§ Problem description: How many lines below contain the string "showing"? Reply with the figure and no further words.

=== Data ===

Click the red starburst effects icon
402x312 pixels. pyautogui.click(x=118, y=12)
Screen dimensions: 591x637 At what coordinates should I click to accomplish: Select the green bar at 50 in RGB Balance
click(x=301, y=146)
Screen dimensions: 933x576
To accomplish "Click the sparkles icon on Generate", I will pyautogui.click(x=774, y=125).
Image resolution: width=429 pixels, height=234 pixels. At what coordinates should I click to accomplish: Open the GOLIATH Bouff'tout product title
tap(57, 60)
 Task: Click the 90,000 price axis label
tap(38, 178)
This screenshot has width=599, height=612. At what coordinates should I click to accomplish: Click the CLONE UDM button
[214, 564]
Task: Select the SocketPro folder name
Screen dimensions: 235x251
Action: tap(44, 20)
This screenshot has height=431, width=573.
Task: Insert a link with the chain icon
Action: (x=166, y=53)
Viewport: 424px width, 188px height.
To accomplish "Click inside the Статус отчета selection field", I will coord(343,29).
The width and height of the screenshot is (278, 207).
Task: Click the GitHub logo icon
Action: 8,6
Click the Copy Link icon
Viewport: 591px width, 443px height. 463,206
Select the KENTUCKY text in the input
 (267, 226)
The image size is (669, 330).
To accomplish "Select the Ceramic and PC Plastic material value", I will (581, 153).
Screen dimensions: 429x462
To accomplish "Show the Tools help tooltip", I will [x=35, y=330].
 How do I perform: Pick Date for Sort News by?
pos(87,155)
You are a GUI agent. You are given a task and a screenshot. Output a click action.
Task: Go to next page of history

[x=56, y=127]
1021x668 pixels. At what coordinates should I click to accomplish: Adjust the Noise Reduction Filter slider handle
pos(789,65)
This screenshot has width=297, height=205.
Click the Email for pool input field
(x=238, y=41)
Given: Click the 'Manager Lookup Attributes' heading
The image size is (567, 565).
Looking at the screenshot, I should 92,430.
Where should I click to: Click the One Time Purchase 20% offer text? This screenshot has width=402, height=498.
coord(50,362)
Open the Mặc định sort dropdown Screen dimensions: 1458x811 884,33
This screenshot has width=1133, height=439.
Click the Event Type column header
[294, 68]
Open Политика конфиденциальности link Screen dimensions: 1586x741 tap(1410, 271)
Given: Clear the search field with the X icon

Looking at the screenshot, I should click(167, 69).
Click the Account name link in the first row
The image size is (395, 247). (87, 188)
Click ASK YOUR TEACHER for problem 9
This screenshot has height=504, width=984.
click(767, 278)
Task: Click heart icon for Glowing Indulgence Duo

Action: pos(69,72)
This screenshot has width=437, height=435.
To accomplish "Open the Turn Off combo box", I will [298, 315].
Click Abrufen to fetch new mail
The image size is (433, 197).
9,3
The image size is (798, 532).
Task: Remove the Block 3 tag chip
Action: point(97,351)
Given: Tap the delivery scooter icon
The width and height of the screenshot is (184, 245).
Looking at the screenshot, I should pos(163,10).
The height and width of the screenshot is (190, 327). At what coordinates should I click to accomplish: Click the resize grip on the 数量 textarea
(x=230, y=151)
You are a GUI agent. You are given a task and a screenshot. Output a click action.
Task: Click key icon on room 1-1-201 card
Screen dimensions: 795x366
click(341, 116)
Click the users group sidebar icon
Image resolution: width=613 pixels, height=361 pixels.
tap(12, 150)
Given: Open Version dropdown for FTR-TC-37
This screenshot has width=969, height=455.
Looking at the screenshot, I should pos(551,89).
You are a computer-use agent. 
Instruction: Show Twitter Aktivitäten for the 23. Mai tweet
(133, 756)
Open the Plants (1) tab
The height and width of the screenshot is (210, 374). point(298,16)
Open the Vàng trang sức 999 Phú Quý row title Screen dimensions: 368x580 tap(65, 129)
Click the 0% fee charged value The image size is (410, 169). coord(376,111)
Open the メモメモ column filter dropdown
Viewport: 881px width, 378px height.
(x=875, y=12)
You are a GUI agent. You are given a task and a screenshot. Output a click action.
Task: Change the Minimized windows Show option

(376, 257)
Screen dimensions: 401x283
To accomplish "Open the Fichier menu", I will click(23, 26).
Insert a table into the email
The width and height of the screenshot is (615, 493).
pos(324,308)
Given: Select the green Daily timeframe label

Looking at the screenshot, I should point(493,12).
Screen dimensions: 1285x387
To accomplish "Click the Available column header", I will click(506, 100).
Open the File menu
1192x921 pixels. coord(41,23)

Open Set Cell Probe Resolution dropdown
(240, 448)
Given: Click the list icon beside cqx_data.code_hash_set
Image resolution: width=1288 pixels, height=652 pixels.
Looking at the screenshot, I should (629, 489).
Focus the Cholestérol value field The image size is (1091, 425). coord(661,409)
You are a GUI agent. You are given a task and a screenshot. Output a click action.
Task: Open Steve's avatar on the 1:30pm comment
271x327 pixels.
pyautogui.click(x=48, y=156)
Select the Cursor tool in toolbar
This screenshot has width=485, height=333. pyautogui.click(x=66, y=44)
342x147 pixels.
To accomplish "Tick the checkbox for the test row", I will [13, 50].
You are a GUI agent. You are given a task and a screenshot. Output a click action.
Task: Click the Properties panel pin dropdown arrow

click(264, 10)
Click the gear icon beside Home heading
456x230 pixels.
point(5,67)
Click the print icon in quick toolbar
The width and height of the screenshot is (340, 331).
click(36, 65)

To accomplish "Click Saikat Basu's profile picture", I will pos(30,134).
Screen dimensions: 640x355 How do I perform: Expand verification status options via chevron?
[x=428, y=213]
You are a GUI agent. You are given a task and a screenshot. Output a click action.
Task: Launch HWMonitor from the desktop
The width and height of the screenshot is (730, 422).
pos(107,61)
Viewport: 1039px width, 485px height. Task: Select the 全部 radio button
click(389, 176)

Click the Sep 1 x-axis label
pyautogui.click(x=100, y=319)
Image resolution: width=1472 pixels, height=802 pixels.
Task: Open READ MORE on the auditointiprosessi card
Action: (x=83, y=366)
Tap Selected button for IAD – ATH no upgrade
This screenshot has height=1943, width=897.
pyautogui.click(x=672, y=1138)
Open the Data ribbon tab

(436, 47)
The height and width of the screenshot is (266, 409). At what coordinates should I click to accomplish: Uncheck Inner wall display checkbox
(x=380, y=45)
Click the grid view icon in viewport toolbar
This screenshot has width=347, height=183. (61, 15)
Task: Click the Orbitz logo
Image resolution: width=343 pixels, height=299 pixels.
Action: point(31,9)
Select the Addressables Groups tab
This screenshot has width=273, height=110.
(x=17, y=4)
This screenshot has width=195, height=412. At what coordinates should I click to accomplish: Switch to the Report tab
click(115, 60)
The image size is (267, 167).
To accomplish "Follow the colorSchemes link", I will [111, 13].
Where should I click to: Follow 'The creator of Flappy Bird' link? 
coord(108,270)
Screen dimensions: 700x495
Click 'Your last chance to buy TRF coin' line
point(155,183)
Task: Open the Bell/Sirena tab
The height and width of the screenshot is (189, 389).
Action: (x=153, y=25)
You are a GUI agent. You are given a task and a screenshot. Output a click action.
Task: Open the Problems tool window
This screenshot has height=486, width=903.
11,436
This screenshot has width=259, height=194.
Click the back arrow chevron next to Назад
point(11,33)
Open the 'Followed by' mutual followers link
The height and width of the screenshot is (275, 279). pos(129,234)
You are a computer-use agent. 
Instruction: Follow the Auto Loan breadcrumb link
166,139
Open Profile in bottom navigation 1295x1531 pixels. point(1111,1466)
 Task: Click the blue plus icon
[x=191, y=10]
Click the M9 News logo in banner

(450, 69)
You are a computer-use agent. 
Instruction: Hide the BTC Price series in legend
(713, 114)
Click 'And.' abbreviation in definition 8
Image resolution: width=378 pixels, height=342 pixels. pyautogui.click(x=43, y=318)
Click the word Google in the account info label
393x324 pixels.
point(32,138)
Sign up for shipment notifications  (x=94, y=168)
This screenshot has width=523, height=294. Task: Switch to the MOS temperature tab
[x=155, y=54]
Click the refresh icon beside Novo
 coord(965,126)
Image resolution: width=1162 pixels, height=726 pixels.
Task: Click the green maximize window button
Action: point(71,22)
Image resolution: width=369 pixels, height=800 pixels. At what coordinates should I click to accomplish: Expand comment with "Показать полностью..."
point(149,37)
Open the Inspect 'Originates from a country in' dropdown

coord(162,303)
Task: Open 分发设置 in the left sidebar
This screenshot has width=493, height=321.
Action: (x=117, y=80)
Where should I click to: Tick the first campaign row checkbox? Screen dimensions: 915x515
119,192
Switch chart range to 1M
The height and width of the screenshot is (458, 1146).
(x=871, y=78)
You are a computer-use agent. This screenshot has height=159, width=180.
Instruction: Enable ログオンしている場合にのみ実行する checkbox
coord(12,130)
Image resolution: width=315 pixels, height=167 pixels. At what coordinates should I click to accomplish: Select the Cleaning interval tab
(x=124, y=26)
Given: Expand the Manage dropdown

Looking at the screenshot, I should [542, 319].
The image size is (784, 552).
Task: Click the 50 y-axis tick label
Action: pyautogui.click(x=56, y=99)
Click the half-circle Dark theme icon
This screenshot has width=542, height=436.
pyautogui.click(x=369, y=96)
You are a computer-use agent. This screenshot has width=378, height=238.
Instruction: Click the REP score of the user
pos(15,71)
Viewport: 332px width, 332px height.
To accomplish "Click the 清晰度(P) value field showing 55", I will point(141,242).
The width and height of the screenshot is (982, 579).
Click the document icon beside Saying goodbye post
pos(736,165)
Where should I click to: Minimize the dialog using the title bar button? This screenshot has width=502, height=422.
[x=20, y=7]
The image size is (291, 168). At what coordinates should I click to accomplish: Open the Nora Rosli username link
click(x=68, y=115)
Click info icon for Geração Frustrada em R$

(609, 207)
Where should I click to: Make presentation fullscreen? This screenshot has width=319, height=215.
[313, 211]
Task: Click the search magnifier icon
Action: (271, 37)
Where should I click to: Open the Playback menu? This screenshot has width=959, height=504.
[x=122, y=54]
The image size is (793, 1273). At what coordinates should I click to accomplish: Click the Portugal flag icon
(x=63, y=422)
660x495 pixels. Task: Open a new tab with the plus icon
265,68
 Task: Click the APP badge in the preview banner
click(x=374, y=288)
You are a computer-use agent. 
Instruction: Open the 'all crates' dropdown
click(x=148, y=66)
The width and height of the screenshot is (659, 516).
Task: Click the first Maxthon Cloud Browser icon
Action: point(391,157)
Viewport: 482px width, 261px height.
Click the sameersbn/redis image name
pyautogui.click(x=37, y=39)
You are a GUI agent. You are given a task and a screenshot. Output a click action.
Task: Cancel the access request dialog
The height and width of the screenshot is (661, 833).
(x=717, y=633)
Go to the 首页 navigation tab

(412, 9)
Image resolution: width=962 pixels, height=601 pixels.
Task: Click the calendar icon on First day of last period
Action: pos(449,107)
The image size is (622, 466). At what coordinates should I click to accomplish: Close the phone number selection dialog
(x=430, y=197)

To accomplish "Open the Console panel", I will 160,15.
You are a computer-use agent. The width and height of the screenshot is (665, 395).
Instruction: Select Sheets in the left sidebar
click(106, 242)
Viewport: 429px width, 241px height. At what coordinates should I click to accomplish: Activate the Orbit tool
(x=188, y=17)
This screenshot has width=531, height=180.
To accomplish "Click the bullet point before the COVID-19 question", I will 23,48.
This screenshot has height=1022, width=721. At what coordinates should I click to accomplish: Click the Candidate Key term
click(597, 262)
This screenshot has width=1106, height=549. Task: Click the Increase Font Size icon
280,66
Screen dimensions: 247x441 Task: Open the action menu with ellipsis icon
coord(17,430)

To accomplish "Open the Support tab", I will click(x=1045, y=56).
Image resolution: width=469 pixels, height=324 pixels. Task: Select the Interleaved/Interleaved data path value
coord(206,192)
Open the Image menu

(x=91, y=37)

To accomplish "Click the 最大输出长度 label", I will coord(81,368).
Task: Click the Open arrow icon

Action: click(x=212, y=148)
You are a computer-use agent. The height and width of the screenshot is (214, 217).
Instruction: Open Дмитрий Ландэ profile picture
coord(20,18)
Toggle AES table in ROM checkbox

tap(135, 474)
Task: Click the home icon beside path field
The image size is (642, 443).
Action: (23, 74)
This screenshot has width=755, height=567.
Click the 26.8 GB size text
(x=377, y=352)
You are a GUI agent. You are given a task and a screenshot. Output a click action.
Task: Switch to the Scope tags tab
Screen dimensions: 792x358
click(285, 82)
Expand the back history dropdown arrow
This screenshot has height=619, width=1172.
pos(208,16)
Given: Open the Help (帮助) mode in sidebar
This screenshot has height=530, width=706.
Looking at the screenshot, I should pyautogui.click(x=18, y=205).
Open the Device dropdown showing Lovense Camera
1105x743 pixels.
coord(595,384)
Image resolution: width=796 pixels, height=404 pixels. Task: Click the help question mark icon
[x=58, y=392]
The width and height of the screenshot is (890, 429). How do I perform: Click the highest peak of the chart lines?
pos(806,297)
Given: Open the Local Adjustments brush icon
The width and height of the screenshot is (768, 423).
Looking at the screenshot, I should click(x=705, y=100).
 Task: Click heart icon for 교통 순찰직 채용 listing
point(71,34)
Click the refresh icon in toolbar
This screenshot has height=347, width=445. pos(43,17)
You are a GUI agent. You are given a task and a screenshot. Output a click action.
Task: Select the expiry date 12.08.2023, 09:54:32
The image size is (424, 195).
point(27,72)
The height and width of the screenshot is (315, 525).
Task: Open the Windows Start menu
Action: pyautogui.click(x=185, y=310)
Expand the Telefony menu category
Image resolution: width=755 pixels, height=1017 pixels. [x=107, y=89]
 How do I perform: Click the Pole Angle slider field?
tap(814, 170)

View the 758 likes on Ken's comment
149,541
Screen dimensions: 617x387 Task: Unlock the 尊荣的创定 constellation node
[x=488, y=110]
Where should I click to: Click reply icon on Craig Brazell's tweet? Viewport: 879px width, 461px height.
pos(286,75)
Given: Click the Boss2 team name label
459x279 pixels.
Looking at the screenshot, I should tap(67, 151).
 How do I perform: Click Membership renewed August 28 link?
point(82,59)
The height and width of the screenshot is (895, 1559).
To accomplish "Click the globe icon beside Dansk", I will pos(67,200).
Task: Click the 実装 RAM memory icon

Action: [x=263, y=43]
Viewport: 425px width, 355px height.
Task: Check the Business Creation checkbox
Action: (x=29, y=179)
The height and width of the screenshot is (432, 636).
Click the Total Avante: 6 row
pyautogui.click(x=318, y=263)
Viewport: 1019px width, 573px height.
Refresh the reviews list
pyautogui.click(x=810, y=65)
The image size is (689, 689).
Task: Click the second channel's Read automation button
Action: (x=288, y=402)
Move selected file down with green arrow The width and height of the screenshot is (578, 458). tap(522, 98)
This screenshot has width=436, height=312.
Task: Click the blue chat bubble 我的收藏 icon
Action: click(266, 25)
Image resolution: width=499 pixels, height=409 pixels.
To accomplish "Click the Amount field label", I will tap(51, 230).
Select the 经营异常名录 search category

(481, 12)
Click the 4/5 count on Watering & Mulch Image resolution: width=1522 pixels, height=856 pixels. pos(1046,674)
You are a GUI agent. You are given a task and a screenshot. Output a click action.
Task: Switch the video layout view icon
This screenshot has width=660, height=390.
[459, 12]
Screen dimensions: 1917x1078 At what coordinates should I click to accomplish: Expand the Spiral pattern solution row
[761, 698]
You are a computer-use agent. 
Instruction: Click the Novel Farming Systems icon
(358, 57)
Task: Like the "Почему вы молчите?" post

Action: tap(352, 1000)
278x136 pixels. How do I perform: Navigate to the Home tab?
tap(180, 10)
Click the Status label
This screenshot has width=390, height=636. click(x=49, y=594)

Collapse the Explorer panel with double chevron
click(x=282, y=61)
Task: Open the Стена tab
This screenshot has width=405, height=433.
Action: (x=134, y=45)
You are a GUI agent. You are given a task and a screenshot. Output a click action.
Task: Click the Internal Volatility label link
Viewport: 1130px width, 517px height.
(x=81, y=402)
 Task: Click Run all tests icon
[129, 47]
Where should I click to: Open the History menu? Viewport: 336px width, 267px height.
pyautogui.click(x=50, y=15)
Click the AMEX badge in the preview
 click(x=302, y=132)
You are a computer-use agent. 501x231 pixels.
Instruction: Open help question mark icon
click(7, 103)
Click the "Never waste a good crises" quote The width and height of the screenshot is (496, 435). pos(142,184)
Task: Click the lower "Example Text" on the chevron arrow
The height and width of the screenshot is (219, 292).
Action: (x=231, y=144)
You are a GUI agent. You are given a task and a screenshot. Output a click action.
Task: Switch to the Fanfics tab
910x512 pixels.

===

§ Answer to this problem: 2